Fundamental terminology: In digital and mixed-signal systems, the abbreviation “ADC” stands for analog-to-digital converter. Evaluate this definition.

Difficulty: Easy

Correct Answer: Correct

Explanation:


Introduction / Context:
Digital systems often must acquire real-world signals such as temperature, sound, and light. These signals are analog (continuous in amplitude and time), and must be converted into discrete digital values for storage, processing, or control. Devices that perform this function are universally called analog-to-digital converters (ADCs).


Given Data / Assumptions:

  • We consider standard data-converter terminology used in electronics.
  • ADC input is analog voltage or current within a specified range.
  • ADC output is a digital code (binary, two’s complement, or offset binary).


Concept / Approach:
An ADC samples an analog input, quantizes it into one of 2^N discrete levels (for N-bit resolution), and outputs the corresponding code. Key performance metrics include resolution, sampling rate, input bandwidth, integral/differential nonlinearity, signal-to-noise and distortion, and effective number of bits.


Step-by-Step Solution:

Identify the acronym ADC.Map the function: analog domain → digital code via sampling and quantization.Confirm the definition matches “analog-to-digital converter.”

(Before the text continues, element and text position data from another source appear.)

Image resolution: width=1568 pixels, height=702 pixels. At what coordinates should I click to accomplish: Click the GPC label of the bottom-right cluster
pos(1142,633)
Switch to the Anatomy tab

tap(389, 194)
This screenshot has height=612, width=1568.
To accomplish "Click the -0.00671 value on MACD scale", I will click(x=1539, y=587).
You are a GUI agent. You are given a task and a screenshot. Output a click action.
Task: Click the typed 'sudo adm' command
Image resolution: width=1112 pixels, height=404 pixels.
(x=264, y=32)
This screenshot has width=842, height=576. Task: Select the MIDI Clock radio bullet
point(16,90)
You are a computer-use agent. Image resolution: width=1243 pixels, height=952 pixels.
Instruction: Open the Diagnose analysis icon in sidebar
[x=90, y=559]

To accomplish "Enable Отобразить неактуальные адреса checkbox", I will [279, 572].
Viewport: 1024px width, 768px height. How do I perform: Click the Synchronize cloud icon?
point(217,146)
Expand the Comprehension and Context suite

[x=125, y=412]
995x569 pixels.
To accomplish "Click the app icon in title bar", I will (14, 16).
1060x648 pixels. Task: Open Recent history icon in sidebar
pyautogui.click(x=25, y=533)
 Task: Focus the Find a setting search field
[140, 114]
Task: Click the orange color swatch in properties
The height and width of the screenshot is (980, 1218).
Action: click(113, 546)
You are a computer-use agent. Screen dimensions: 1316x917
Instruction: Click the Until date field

Verification / Alternative check:
Contrast with DAC (digital-to-analog converter), which reconstructs an analog signal from a digital code. The paired use of ADC and DAC is standard in data acquisition and control loops.


Why Other Options Are Wrong:
“Incorrect” denies standard industry terminology. “Applies only to audio converters” is too narrow. “Amplitude-to-decimal converter” is nonstandard and misleading.


Common Pitfalls:
Confusing sampling rate with analog bandwidth; ignoring anti-alias filtering; assuming code is always straight binary when offset formats may be used.